Friday, July 10, 2009

A Fifer's Tune

On July 10, 1584, William of Orange was gunned down by Balthasar Gérard, at the Prinsenhof, in what was perhaps the first assassination in history to be committed by firearm. As the great Dutch statesman collapsed, his last words were reportedly, "Mon Dieu, ayez pitié de mon âme; mon Dieu, ayez pitié de ce pauvre peuple" ("My God, have have pity on my soul; my God, have pity on this poor people").

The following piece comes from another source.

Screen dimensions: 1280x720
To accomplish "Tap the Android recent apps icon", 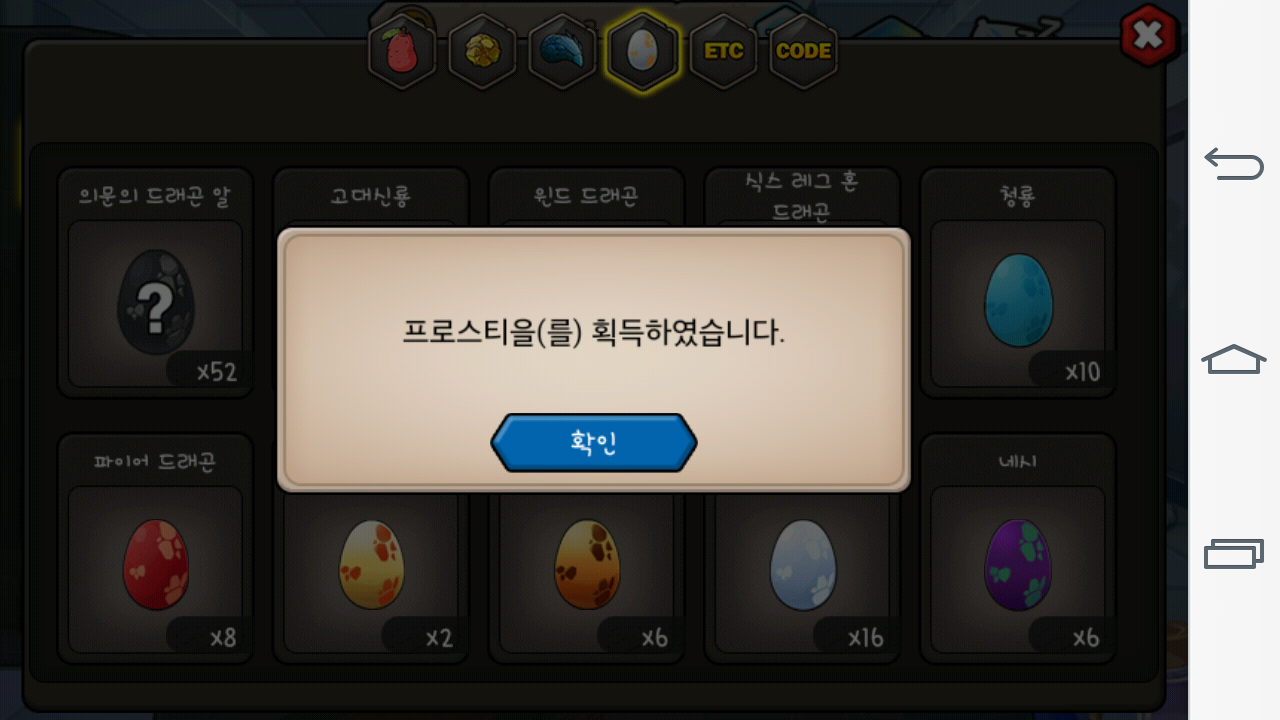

Already a hero to his people for leading them in the great war of independence against Spanish tyranny, a song was composed in his honor as early as 1581, based on an earlier French tune made popular during the 1568 seige of Chartres which was first called "Oh la folle enterprise du Prince de Condé" or "Autre chanson de la ville de Chartres assiégée par le prince de Condé." Wilhelmus van Nassouwe or Het Wilhelmus is said to be the world's oldest national anthem and its words reflect the values of the man and his country.

Alas! my flock. To sever
Is hard on us. Farewell.
Your Shepherd wakes, wherever
Dispersed you may dwell,
Pray God that He may ease you.
His Gospel be your cure.
Walk in the steps of Jesus
This life will not endure.

Unto the Lord His power
I do confession make
That ne'er at any hour
Ill of the King I spake.
But unto God, the greatest
Of Majesties I owe
Obedience first and latest,
For Justice wills it so.

There is a story told about one particular time Het Wilhelmus was played on the other side of the world two years after William's death. Following the August 1585 Treaty of Nonsuch, whereby England officially entered the Eighty Years' War on the side of the Dutch, Sir Francis Drake, having already circumnavigated the earth several years ago, commenced the Anglo-Spanish War by leading the English attack on the Spanish colonial cities of Santo Domingo (in what is now the Dominican Republic) and Cartagena (in what is now Columbia), sacking both before turning northward. After spying a crude fort on the Florida coast (Anatasia Island) in June 1586, Drake and his men decided to investigate. In the course of their reconnaissance, some of his scouts saw a man rowing across the river and heard him playing a certain tune on a fife. It was a tune they recognized and which identified the rower as not a Spaniard but a Protestant. Nicholas Borgoignon, a French fifer and survivor of the Fort Caroline settlement, who had been first imprisoned by the Spanish at St. Augustine some 21 years before in 1565, rowed out to greet the English forces with the news that the Spanish had abandoned their fort, San Juan de Pinos. With the intelligence from Borgoignon, Drake's forces located and marched on the town of St. Augustine, sacked it, burned the fort, and captured a huge treasure chest among other Spanish possessions. It was the Prince of Orange's Song, Het Wilhelmus, that helped to deliver a French Huguenot prisoner and seal the fate of St. Augustine.